NaNo 2010: 1, 2 oder 3 – oder doch lieber 4 und 5?

Oh böse, böse Uni. Jetzt verschleppe ich schon wieder Blogbeiträge, nicht, dass ich daran chronisch leide, wäre gar nicht gut.

Jedenfalls: Mein erstes Blah zum bisherigen NaNo. :)

Pünktlich um Mitternacht habe ich mir am 1ten November ein Battle mit TZlern und Drachenfreundin (Twitter) geliefert – und gegen Df verloren, bei den TZlern aber oberes Mittel belegt. Yay! In einer Stunde kamen gute 2.013 Worte zusammen.
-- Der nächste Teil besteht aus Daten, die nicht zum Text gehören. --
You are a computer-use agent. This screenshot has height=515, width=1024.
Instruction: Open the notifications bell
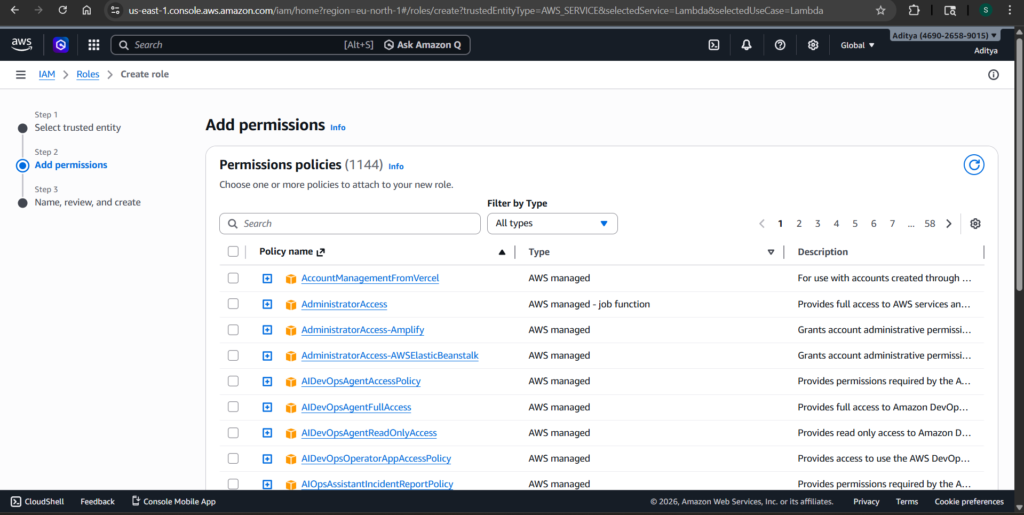[747, 45]
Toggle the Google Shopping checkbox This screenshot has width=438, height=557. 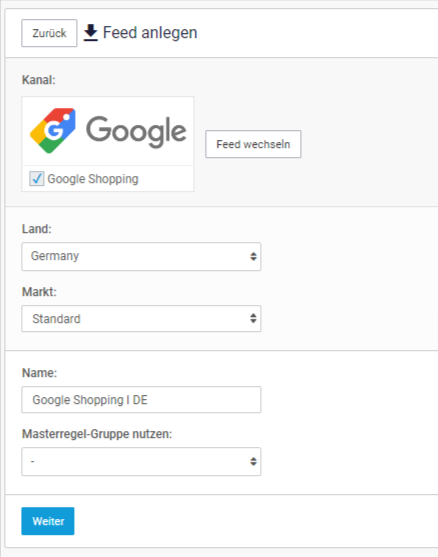37,179
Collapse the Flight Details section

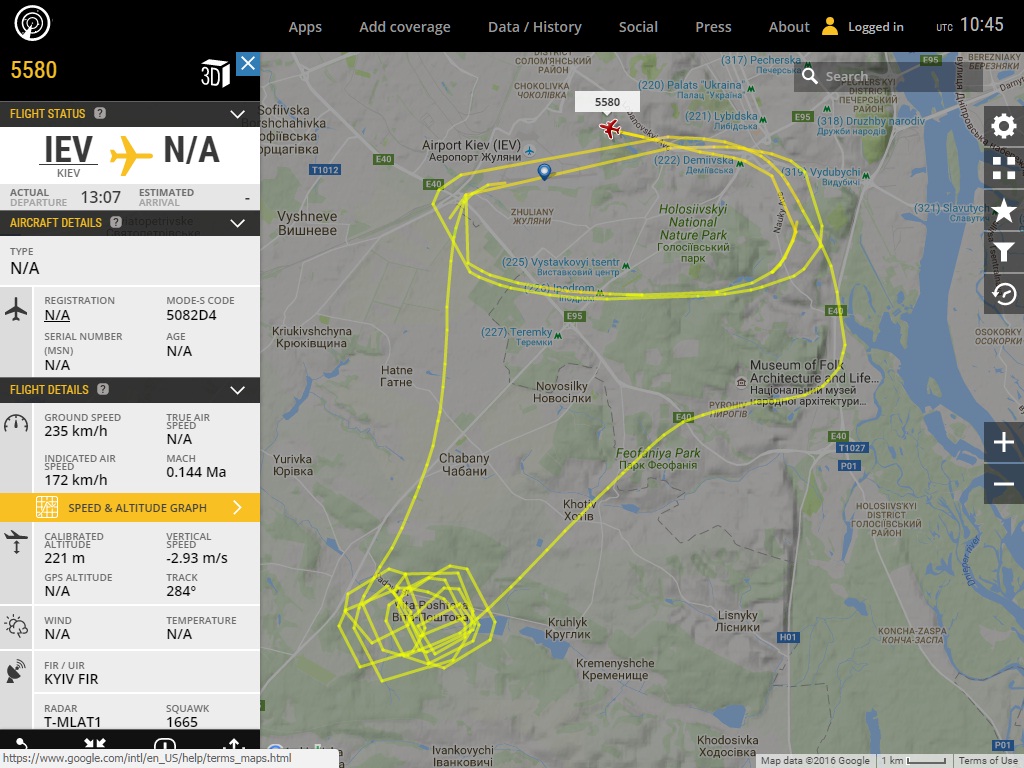pos(237,391)
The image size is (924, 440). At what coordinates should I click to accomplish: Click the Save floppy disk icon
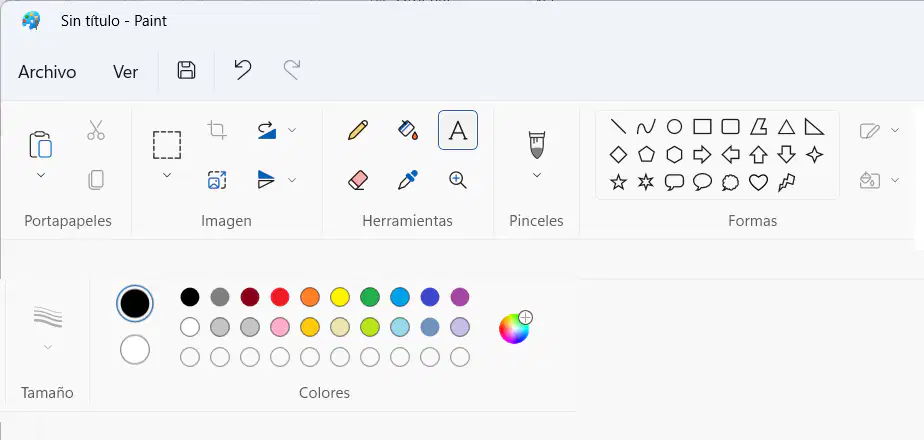186,70
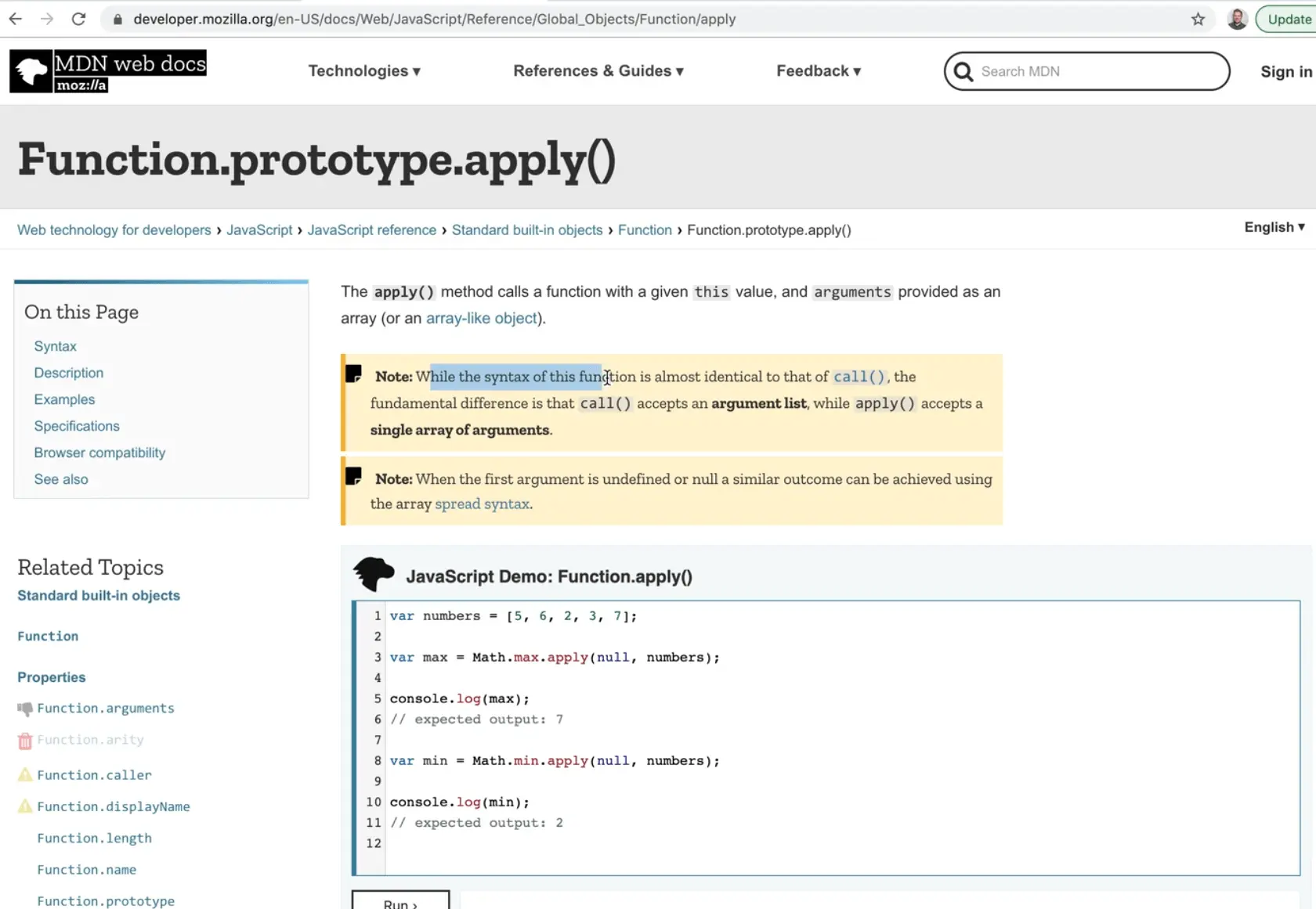Click the browser back arrow
The image size is (1316, 909).
(16, 19)
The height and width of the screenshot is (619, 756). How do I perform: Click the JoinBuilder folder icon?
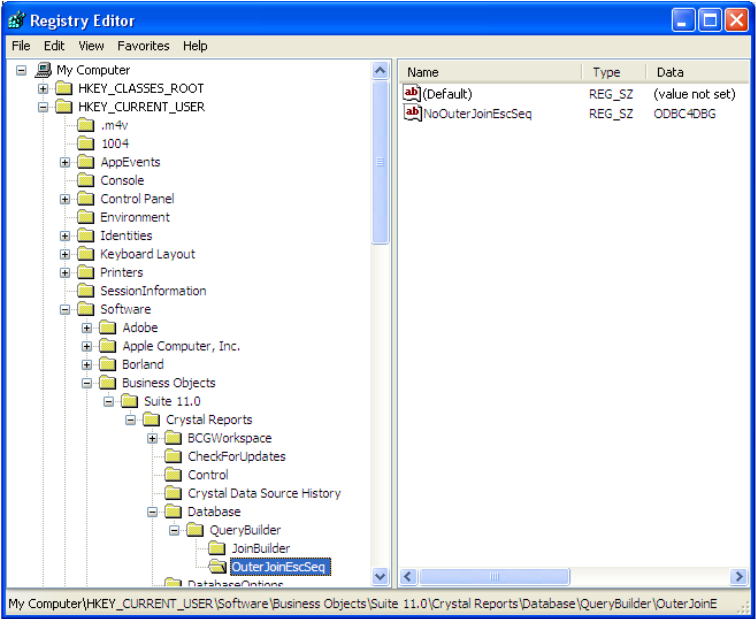218,549
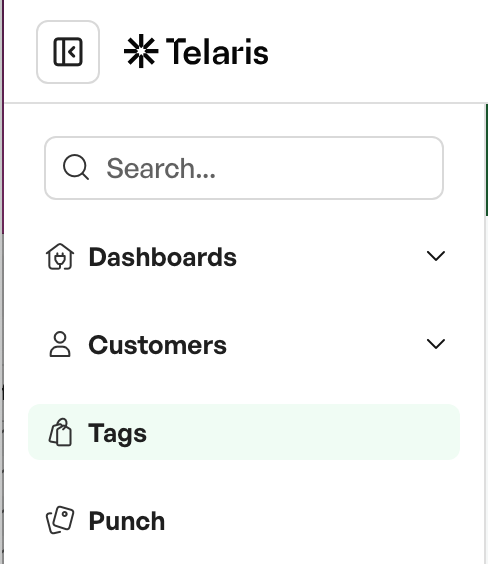Click the Punch label text
The width and height of the screenshot is (488, 564).
(127, 520)
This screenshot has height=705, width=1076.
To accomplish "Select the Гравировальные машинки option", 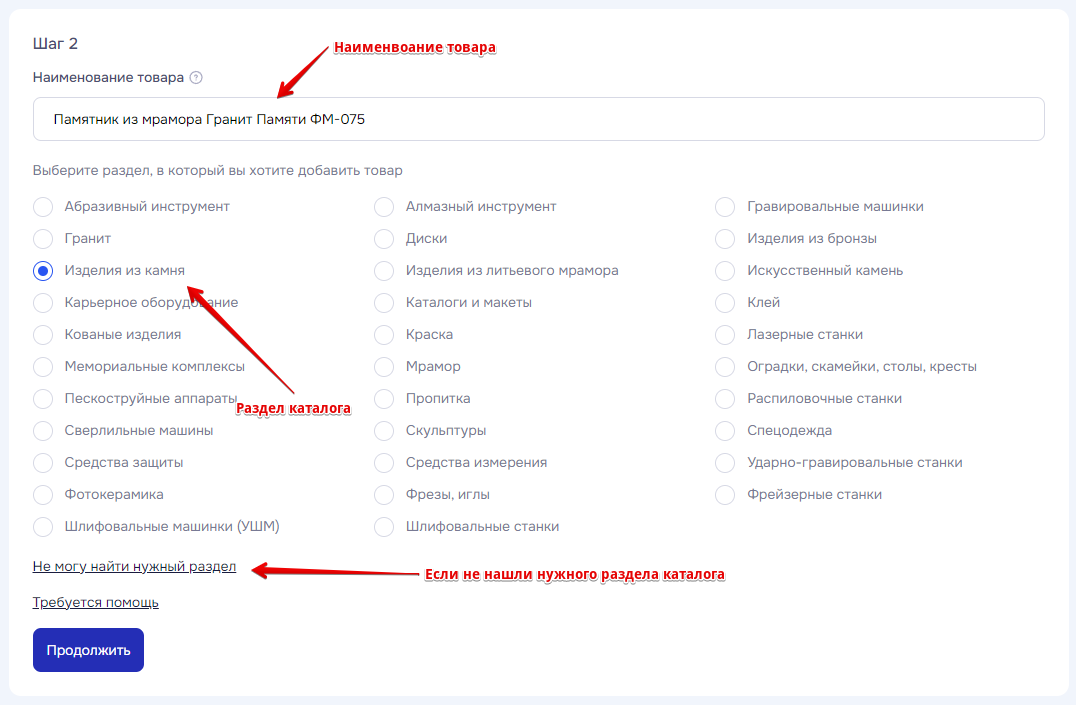I will pyautogui.click(x=726, y=207).
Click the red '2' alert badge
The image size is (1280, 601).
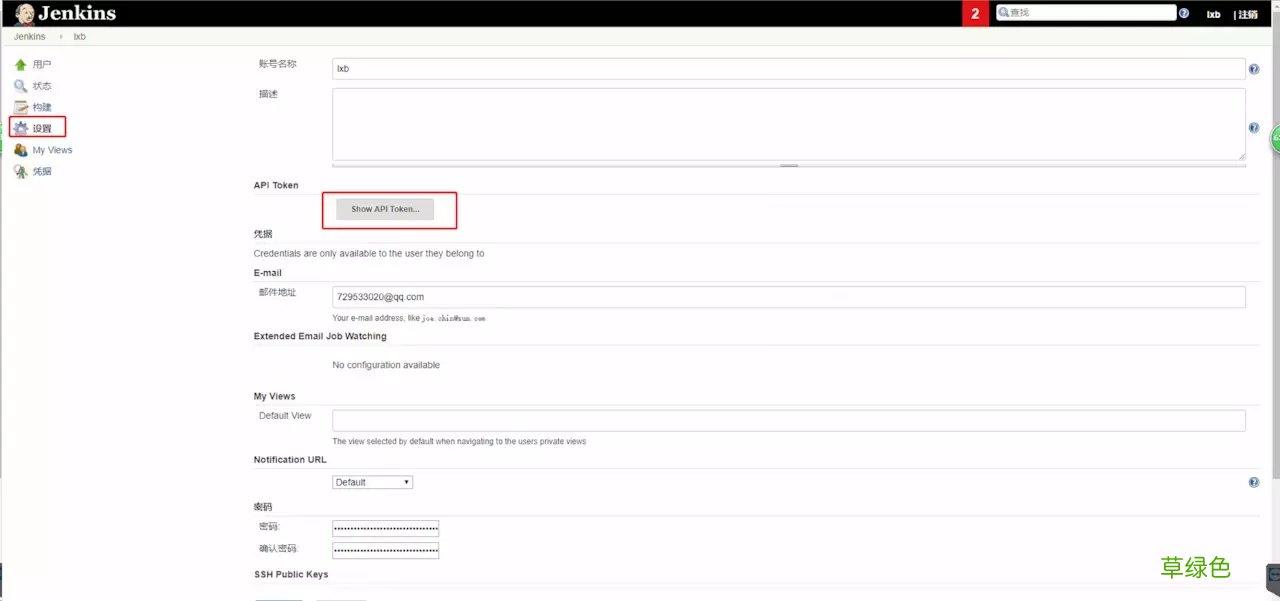pyautogui.click(x=974, y=14)
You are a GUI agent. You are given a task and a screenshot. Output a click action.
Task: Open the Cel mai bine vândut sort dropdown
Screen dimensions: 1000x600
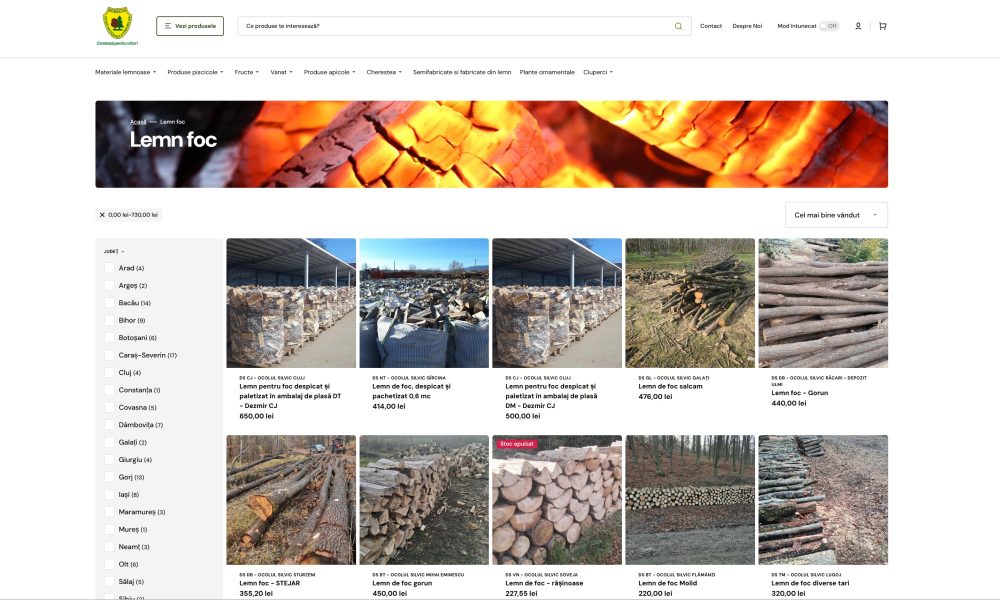pyautogui.click(x=836, y=215)
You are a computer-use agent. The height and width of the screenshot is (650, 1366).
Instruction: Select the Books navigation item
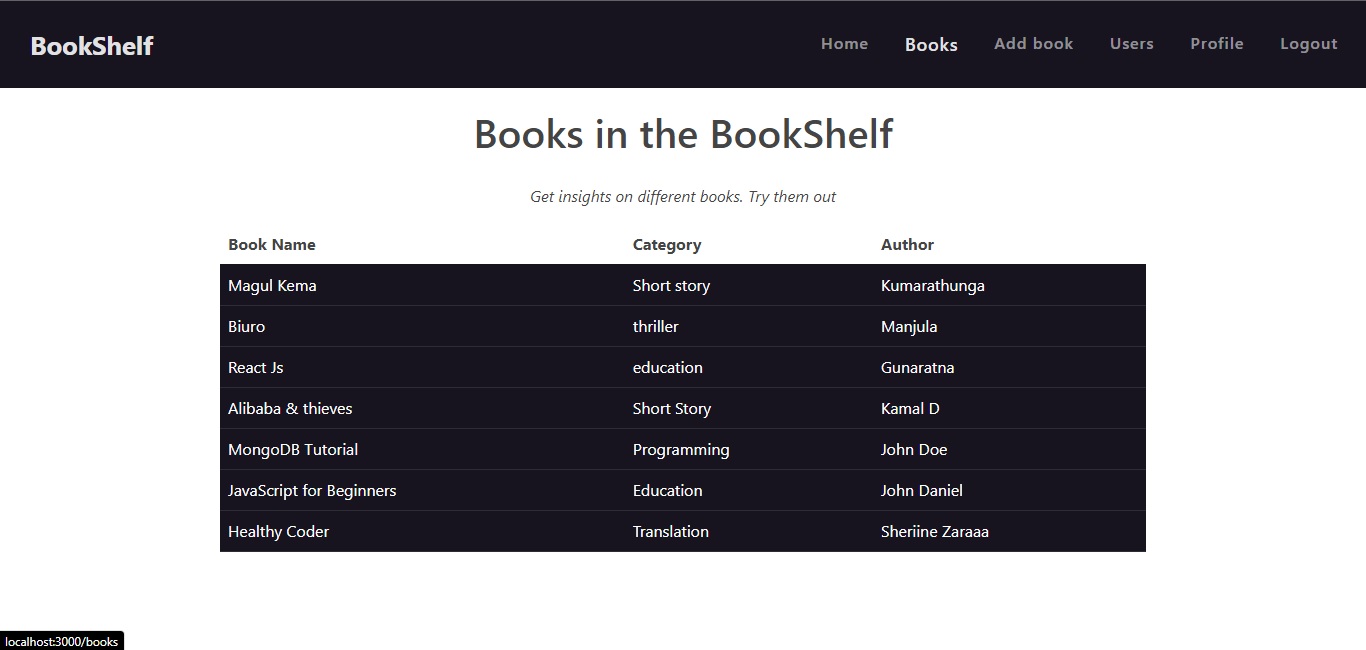coord(931,44)
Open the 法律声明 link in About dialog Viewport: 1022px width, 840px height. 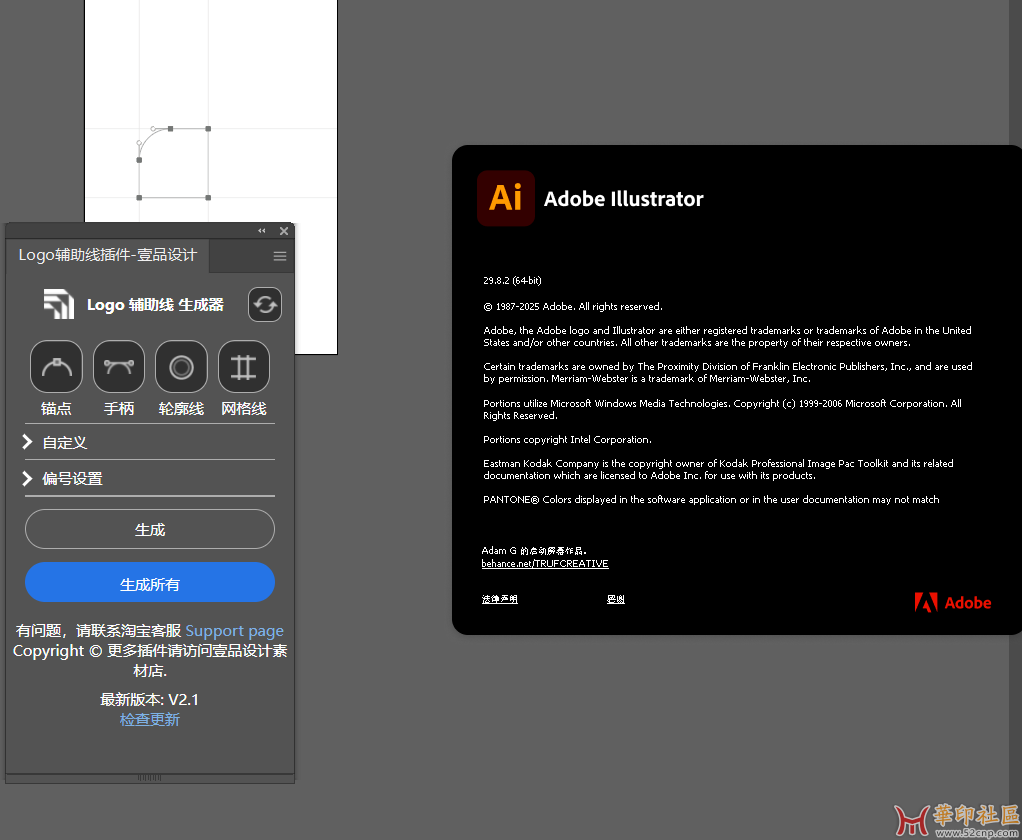(x=499, y=600)
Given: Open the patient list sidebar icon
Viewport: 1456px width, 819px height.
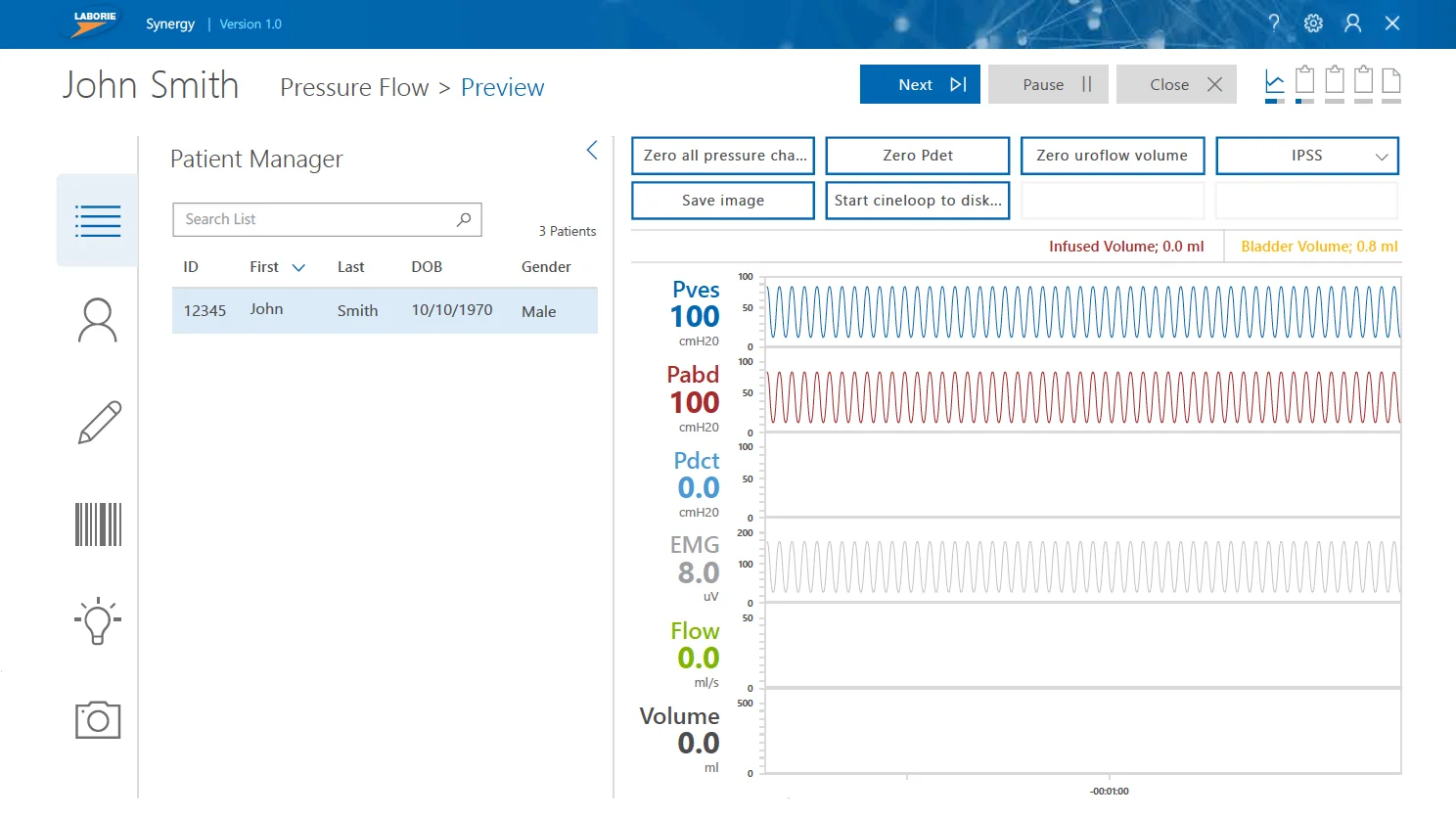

Tag zwei, drei und vier sind jedoch knallrot. Ich bin gar nicht zum Schreiben gekommen. Gut, halbe Wahrheit: Ich hatte geschrieben, aber eine unliebsame Hausarbeit, die sich wie Kaugummiog, und nicht meinen Roman. Liska, die vermeintliche Schwarzmagierin, wird es sicher gelassen nehmen – aber Jindric, der tatsächliche Weißmagier? Nachdem ich ihn dazu nötigte an Folterungen beteiligt zu sein, ist er mir gegenüber etwas, wie soll ich sagen, grummlig. Aber, mei, wenn ich mir überlege in welcher versifften Gegend er praktiziert und wie kaputt er innerlich ist – wenn einem Frau und Kind brutal genommen werden, kann ich das verstehen – dann ist diese Grummligkeit nicht hinderlich für mich als Schreiber. Ich hoffe nur, dass ich ihn nicht zu kauzig gestalten werde. Das wäre dann auch wieder langweilig, weil Klischee.
Auf der anderen Seite darf Liska auch nicht zu blass werden neben Jindric. Ursprünglich hatte ich ja vor im ersten FdH ihre Geschichte zu erzählen. Jindric bot sich da als untergeordneter zweiter Hauptcharakter an – oder als höchstgeordneter Nebencharakter; whatever, er sollte ihr Begleiter sein. Tatsächlich war er am Anfang nur Mittel zum Zweck, um Liska aus dem Kerker zu bekommen …

Wie ihr seht: Schon nach zweitausend Worten kann sich alles anders entwickeln als man es vor hatte. Muss man nur noch von Fall zu Fall entscheiden ob das der Geschichte gut tut oder nicht und ob und wie man die Veränderungen einbindet oder eben nicht.

Ich hoffe mal, dass ich heute zum Schreiben kommen werde. :) Aber erstmal schön schlafen gehen. Morgen früh fängt die wirklich einzig geile Veranstaltung dieses Semesters an: Antike Texte und Technikgeschichte – Reisen und Fernhandel in der Antike. Die maritime Seite ist dabei stark ausgeprägt. Yay.